((
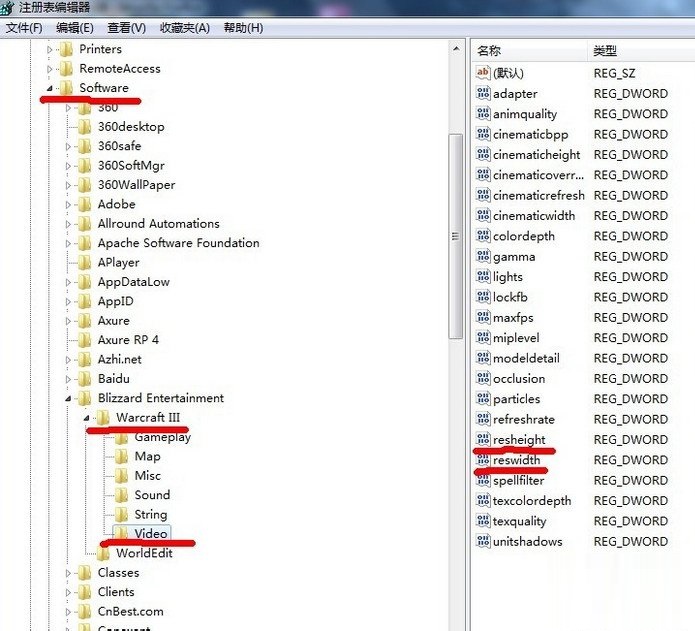Select the maxfps registry value
This screenshot has height=631, width=695.
(x=513, y=318)
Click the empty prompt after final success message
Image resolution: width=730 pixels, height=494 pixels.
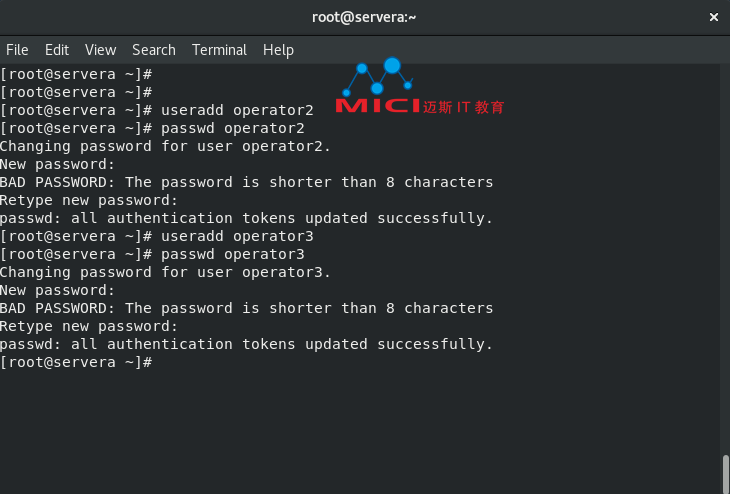click(76, 362)
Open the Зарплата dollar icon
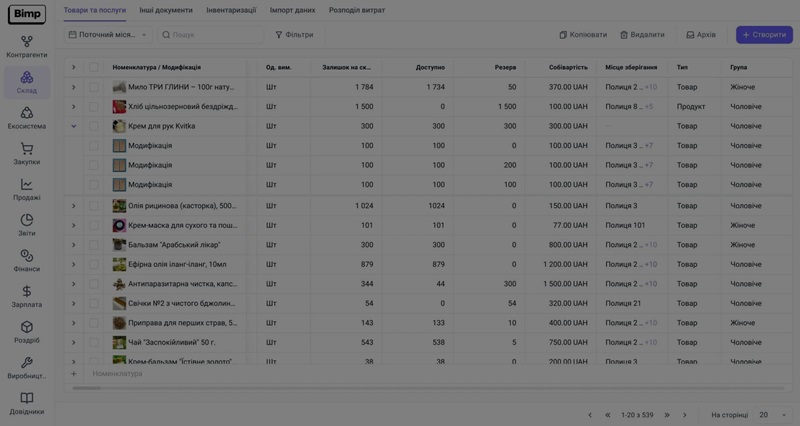The image size is (800, 426). click(x=27, y=296)
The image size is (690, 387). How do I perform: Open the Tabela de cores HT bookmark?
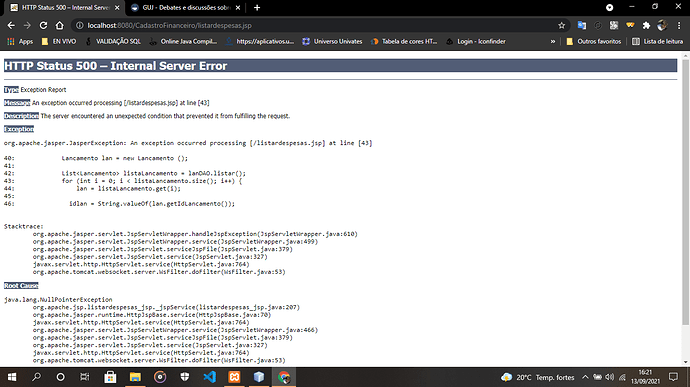(x=404, y=41)
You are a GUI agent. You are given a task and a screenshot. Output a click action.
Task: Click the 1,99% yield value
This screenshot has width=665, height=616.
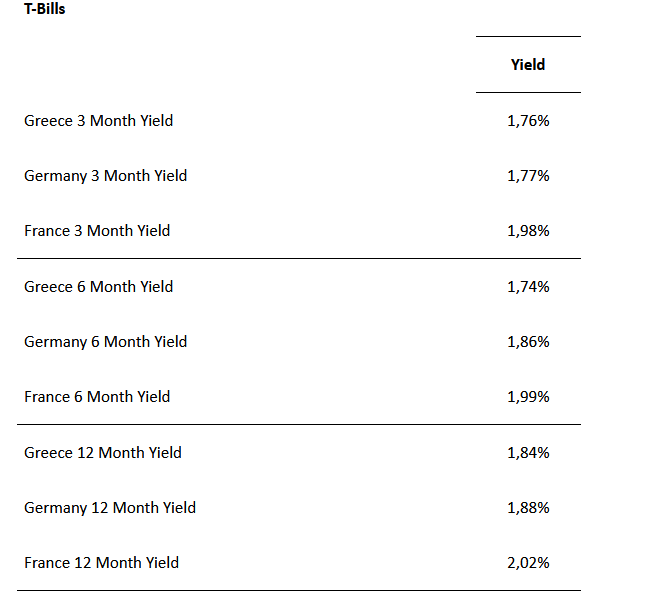click(528, 397)
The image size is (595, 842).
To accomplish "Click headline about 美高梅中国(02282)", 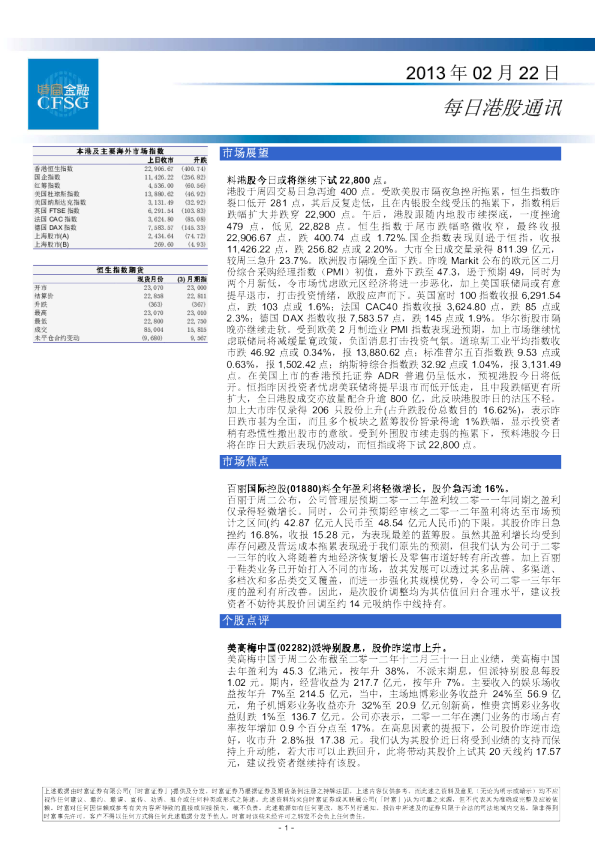I will (x=338, y=648).
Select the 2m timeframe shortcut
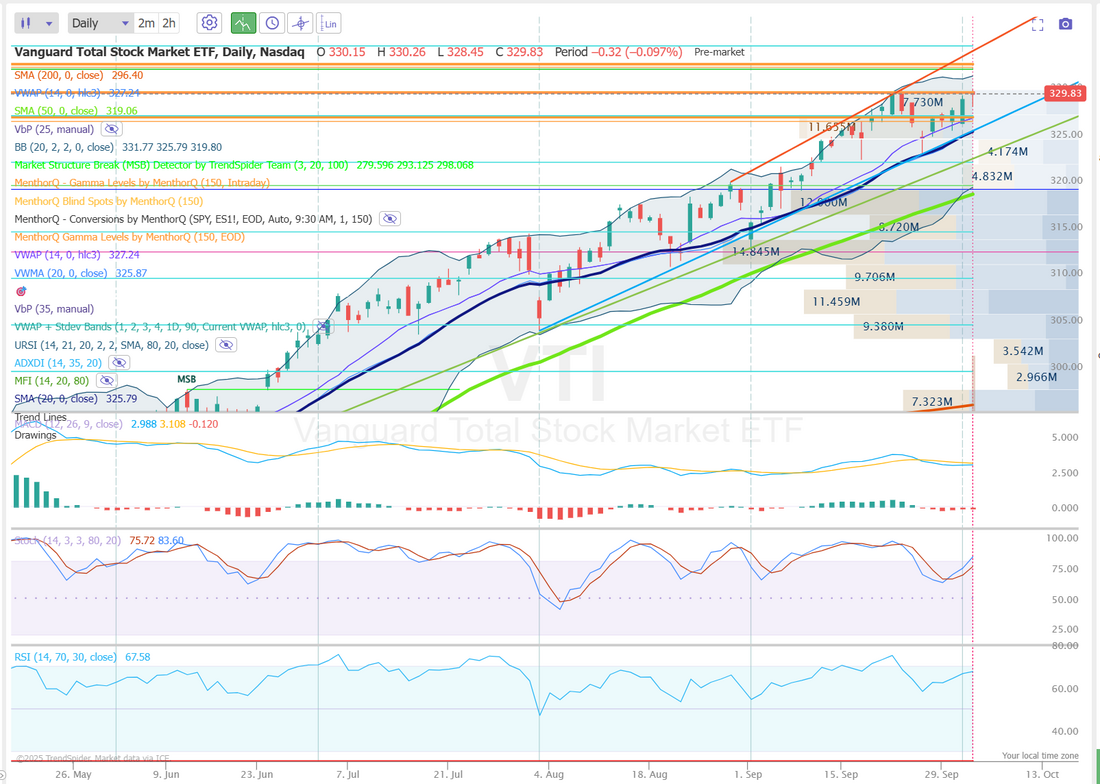Viewport: 1100px width, 784px height. [x=146, y=23]
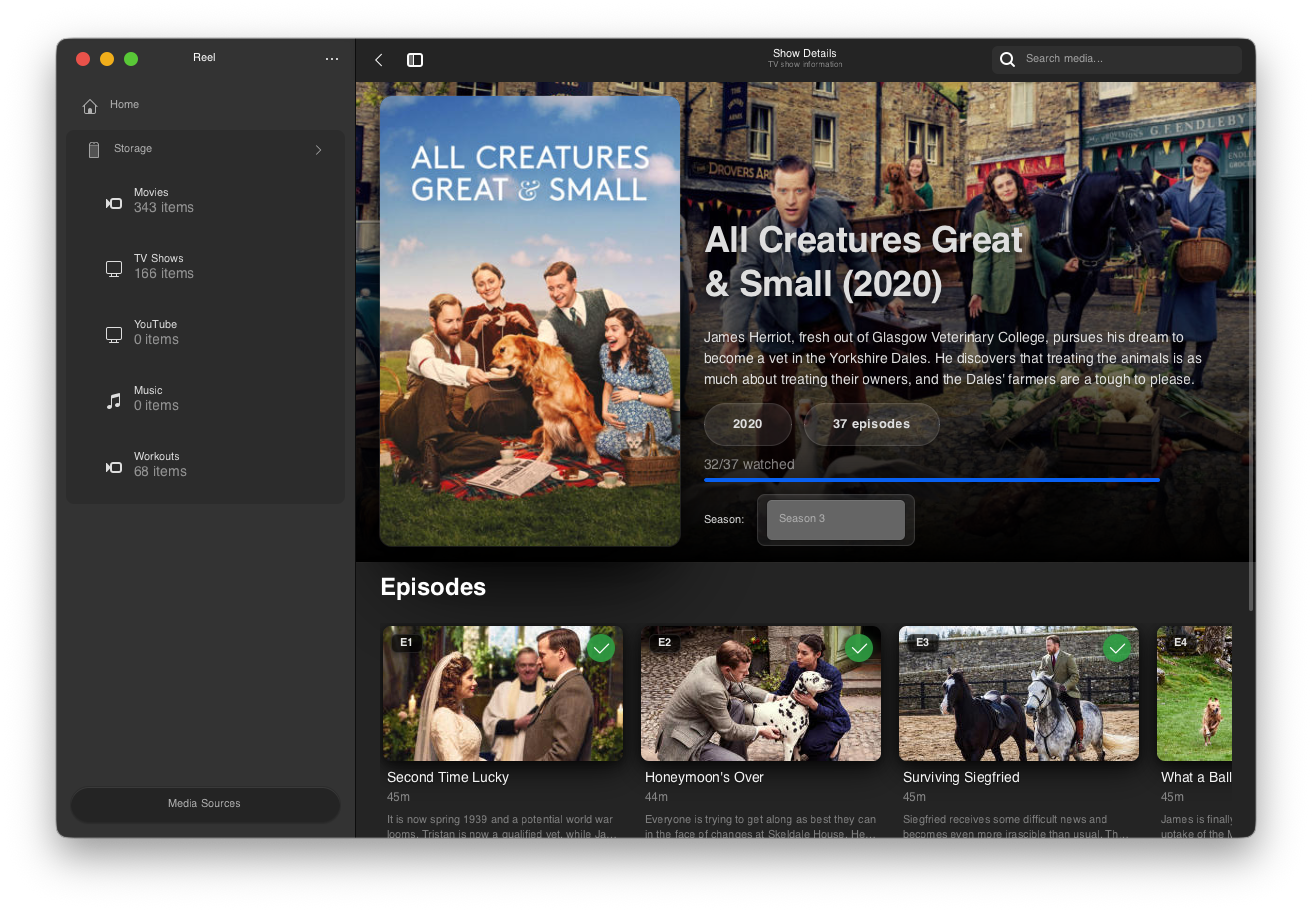Collapse the Storage section chevron
Viewport: 1312px width, 912px height.
[x=319, y=150]
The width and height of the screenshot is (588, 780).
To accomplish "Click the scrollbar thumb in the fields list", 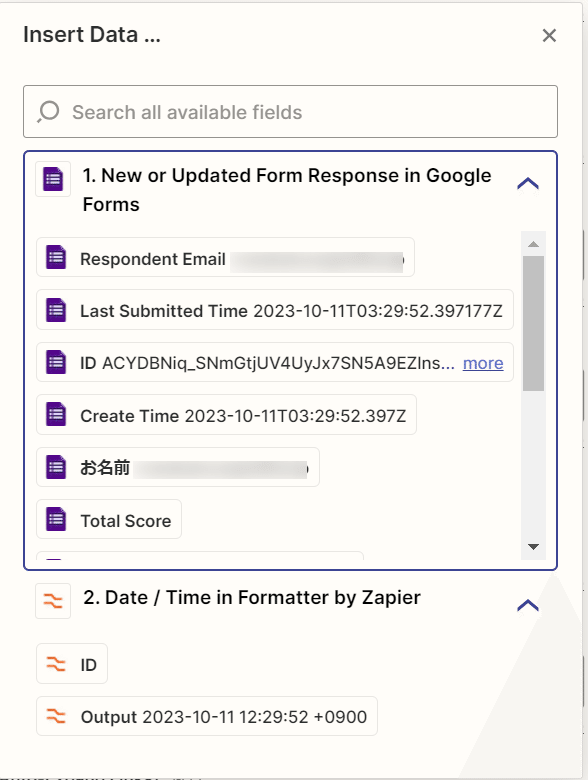I will point(533,323).
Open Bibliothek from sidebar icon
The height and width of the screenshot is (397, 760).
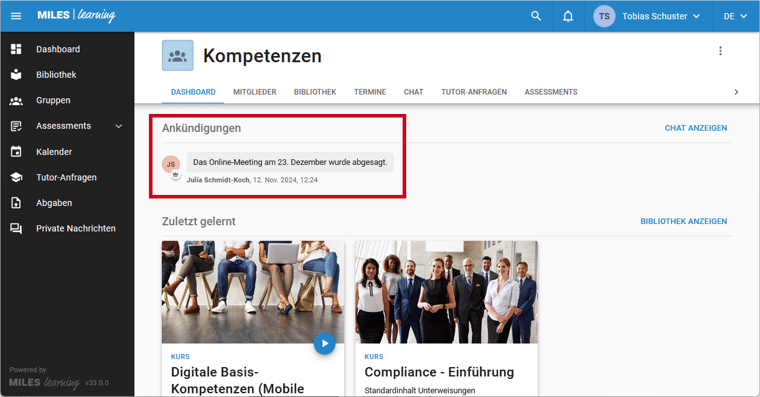pyautogui.click(x=16, y=75)
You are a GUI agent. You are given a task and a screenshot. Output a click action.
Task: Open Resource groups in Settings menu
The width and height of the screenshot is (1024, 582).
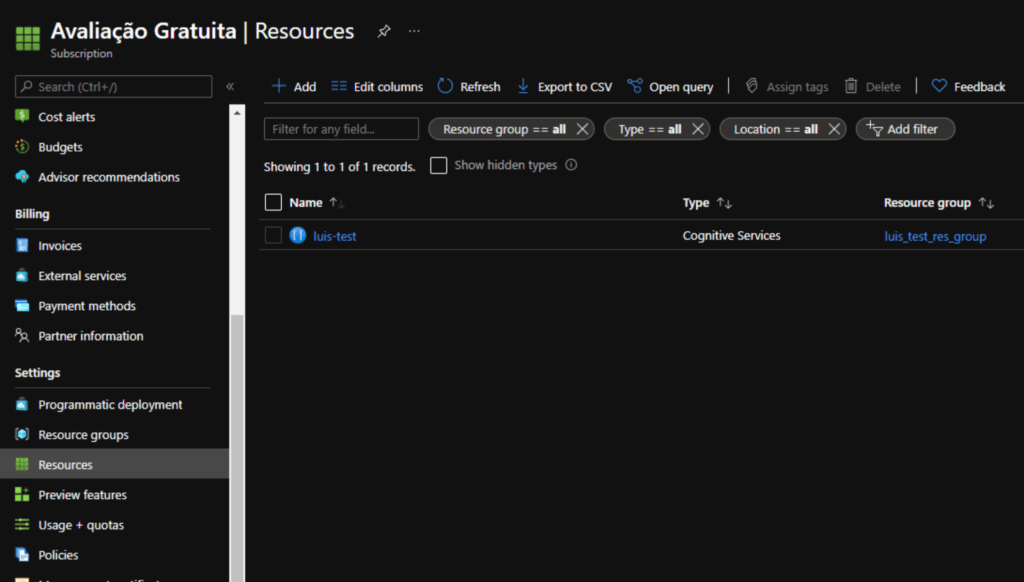point(83,435)
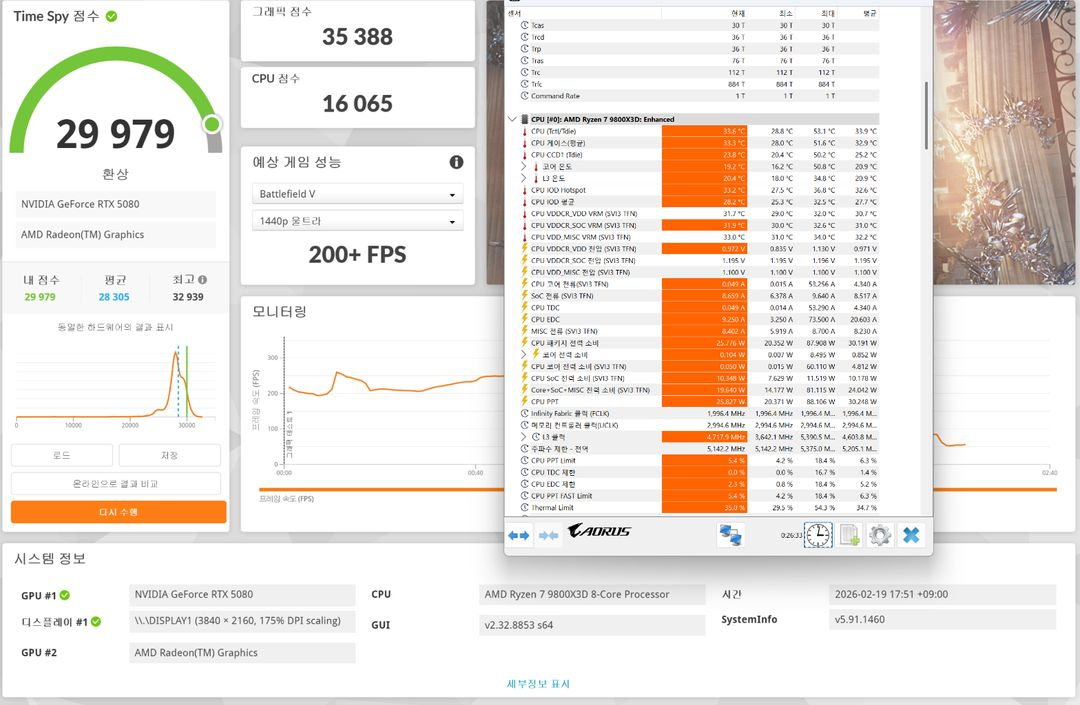Open HWiNFO sensor settings gear icon
The image size is (1080, 705).
[880, 536]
))
BRIEF
Using the material above, transcribe exactly the lines from the one holding "Open the Зарплата dollar icon" to the one holding "Task: Click the 1,99% yield value", both ends kept. Do not carry over any pictures.

SOLUTION
Open the Зарплата dollar icon
The image size is (800, 426). click(x=27, y=296)
The image size is (690, 387). How do I perform: Open the Tabela de cores HT bookmark?
(x=404, y=41)
You are a GUI agent. You are given a task and a screenshot. Output a click action.
Task: Click the 1,99% yield value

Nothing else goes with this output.